She escaped after lunch and strolled down through the trees to the river bank where she paused, ostensibly watching a grey wagtail, but at the same time noting that there was still a uniformed man outside Largo’s open door.
The air was heavy and there were high cirrus clouds. In the corries the haze was dissolving so that the peaks crept closer in the hard light, and this sense of movement in a world that should be inanimate was disturbing.
She went left down the river bank and came to a stile over the wall which marked the boundary of the colonel’s land. On the other side a plank bridge cr
ossed a burn, and then came the track leading to the camp site. Ida Hunt was coming down the track from the front entrance of Glen Shira House.

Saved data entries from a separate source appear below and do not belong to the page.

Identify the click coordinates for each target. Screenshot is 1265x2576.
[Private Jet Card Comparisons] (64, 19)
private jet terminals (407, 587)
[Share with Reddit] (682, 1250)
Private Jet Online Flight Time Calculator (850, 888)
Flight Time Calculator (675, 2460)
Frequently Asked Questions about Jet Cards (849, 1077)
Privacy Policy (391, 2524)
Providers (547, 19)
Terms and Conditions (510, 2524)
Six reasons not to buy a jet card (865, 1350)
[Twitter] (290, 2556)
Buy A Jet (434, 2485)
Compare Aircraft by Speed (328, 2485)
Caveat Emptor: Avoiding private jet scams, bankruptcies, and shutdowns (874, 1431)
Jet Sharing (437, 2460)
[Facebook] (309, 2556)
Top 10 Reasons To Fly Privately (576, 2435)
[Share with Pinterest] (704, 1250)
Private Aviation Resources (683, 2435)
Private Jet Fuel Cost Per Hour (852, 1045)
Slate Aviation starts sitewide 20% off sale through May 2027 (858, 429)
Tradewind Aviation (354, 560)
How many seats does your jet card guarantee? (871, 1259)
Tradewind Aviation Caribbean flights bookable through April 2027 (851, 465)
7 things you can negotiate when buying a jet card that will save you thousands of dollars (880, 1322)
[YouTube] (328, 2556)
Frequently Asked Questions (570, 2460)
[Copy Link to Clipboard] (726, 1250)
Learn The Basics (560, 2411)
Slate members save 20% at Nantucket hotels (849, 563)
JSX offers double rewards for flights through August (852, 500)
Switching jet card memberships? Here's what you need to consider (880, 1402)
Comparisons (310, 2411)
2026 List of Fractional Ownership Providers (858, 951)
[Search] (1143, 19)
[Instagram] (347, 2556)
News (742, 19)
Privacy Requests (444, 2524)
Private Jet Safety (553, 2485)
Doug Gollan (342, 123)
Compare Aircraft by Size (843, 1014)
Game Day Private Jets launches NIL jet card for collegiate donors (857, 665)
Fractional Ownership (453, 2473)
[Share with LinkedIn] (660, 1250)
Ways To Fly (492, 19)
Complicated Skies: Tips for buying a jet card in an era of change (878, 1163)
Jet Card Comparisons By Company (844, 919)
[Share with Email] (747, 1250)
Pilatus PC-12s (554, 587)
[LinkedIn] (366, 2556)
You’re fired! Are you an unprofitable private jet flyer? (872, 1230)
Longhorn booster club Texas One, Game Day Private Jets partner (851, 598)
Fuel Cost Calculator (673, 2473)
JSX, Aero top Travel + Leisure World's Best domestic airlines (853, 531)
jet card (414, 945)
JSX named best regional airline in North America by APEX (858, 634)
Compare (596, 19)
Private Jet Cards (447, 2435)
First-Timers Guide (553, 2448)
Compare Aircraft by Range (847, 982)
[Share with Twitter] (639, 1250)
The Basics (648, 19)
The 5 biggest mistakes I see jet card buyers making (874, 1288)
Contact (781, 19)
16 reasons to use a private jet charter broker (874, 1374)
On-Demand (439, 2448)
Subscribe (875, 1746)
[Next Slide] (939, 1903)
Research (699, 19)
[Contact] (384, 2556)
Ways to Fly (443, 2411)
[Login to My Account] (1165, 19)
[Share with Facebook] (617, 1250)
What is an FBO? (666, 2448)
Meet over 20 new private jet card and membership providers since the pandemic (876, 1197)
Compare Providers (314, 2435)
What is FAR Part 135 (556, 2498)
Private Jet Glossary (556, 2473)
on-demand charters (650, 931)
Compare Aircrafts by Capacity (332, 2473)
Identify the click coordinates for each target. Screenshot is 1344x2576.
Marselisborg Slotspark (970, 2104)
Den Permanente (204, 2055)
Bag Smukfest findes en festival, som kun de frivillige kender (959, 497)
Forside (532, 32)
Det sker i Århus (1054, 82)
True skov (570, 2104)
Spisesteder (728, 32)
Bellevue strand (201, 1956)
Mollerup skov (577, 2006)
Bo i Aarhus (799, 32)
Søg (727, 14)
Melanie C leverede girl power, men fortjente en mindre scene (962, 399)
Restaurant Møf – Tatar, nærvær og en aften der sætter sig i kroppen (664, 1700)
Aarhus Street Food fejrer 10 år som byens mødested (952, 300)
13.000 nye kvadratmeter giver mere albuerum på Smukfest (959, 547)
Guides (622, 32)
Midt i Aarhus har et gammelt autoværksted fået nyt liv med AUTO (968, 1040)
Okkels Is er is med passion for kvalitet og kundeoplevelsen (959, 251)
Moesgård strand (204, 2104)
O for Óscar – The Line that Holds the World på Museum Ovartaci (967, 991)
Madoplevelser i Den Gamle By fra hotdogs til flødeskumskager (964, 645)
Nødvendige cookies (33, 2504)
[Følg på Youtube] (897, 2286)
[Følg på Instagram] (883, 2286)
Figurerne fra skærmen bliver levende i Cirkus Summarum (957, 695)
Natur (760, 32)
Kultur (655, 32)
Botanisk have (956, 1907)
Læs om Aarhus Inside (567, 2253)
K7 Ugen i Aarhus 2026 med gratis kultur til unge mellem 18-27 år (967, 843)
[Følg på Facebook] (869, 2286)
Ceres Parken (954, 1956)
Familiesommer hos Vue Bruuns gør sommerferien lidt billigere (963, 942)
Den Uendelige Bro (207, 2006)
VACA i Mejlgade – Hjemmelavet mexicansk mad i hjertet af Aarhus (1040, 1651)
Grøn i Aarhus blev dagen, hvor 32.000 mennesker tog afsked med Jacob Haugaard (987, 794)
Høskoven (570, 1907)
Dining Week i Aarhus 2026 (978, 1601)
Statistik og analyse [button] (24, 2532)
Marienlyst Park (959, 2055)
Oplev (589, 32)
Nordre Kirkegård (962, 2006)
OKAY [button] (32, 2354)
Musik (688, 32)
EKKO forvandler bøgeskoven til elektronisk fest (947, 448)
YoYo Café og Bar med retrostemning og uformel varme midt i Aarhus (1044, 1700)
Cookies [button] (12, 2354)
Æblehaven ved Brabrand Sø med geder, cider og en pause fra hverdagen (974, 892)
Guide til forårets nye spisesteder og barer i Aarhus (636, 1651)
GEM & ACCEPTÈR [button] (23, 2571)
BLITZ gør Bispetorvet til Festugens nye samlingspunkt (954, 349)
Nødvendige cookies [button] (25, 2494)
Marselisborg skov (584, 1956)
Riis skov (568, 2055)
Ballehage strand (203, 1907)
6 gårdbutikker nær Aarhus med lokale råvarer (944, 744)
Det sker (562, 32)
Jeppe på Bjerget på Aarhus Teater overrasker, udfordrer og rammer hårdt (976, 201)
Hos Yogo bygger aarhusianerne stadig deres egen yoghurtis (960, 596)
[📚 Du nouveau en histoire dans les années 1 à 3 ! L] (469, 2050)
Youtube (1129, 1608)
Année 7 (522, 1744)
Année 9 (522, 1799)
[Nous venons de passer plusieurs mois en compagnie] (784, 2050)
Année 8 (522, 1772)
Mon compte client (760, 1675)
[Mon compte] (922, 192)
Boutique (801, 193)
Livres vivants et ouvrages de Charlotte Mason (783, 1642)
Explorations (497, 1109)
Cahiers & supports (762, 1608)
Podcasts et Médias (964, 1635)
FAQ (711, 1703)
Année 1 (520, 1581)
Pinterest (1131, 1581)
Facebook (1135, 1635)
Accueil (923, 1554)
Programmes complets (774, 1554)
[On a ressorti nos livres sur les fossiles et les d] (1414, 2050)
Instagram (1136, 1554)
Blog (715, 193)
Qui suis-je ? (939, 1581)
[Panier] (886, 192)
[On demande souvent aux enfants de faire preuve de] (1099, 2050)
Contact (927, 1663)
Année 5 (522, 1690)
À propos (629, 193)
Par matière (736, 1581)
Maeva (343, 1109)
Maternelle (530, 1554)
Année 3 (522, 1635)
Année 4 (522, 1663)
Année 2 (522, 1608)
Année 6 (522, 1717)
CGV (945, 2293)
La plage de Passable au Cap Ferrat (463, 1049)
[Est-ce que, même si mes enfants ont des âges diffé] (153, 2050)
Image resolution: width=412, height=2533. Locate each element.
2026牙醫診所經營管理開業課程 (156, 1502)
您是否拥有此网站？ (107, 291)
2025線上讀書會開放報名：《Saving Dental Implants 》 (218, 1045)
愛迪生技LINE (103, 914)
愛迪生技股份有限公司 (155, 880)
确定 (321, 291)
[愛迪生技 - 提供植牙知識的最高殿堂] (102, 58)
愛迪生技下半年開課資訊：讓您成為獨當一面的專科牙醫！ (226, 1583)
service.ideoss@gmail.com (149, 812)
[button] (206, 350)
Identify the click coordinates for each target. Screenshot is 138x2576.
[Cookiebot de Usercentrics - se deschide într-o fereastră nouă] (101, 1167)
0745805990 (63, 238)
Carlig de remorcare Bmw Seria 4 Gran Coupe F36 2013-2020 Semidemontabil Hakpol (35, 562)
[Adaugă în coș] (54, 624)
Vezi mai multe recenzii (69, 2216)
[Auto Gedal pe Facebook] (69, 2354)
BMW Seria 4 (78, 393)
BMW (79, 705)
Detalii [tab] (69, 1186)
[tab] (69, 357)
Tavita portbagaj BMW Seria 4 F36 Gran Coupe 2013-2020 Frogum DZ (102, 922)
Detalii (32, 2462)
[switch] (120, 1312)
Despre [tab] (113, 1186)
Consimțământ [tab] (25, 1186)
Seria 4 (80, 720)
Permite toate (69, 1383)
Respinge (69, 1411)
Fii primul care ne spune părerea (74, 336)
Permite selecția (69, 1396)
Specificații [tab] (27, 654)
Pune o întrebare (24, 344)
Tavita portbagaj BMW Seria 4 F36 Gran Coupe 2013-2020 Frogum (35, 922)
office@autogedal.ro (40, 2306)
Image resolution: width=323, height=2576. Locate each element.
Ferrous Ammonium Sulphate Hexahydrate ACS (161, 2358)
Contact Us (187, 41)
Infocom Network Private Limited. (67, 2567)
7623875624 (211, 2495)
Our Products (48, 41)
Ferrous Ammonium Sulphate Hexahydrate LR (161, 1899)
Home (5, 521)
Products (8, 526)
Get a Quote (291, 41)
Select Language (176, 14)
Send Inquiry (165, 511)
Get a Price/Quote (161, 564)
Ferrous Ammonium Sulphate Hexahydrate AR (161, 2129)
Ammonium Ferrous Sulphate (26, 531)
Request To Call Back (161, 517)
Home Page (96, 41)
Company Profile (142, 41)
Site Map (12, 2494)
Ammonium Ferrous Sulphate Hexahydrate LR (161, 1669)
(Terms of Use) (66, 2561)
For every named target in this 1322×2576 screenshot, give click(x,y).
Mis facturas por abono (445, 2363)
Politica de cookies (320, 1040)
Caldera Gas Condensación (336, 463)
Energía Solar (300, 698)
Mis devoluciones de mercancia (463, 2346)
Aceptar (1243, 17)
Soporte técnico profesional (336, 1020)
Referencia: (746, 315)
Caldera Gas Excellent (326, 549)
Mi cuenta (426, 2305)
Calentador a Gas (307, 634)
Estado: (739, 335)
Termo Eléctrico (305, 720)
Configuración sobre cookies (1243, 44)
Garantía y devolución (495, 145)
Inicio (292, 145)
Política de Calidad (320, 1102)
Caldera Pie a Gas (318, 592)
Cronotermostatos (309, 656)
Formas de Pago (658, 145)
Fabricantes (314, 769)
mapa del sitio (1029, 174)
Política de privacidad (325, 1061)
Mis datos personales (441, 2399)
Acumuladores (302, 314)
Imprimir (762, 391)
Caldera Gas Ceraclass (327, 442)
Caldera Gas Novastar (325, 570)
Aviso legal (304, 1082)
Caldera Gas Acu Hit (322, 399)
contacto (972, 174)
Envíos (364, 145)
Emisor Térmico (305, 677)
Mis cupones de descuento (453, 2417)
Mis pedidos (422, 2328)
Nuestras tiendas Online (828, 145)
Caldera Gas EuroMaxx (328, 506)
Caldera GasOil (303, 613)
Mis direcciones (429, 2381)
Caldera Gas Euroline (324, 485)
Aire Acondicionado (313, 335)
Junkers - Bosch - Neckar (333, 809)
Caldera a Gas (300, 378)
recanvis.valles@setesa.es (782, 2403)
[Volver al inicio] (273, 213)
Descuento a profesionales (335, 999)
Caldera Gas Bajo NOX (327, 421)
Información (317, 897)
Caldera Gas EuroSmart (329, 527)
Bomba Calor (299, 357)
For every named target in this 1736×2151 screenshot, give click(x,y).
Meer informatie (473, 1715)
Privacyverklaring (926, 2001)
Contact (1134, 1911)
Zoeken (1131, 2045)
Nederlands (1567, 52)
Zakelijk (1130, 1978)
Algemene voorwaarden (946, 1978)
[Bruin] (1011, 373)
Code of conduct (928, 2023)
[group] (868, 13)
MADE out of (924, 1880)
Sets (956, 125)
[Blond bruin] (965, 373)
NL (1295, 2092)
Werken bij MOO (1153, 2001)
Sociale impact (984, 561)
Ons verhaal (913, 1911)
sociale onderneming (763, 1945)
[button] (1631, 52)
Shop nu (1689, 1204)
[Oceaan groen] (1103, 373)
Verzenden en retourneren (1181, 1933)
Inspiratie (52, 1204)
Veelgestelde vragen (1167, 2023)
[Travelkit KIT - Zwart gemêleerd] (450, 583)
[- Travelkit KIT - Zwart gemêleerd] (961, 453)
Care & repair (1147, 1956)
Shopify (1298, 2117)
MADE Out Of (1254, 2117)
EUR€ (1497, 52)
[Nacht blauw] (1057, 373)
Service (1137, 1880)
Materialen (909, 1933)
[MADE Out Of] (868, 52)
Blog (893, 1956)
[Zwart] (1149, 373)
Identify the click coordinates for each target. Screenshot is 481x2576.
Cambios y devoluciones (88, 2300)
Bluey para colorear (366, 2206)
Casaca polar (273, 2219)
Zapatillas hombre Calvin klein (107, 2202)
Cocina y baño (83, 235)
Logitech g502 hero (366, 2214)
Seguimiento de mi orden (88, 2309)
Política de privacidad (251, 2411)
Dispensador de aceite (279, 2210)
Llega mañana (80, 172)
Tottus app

‘You come the long way round.’ Miss Pink stated the obvious.
Ida bit her lip. ‘Not much longer.’ She added with a rush: ‘And ’tis much easier on the road if you’re wearing heels.’
Miss Pink’s glance passed over the other’s sensible sandals but she was old-maidish as she confided: ‘I’ve been having a look at the ground.’ In the face of the other’s blank look she went on: ‘I mean, if he went through the wood. But then that’s not the only way of approaching Largo; there’s the bridge—which you don’t have to use with the river so low—and one might come down the forestry road from the top of the glen. It comes almost as far as Largo. He could have used a car there if the gate at the other end isn’t locked.’
‘It isn’t. Are they thinking he came in from outside—a stranger?’
‘Well, not a stranger to her.’
They moved down the track.
‘Perhaps someone followed her from London?’ Ida ventured. ‘Why did they take all our fingerprints then? My man said—’ She trailed off, then continued in the same tone, ‘—they had to look as though they was doing something.’
‘And then they had to make sure that no local person had left his prints in Largo.’ Ida stared stiffly ahead. ‘By “local” I mean everyone who was staying here, of course,’ Miss Pink added politely.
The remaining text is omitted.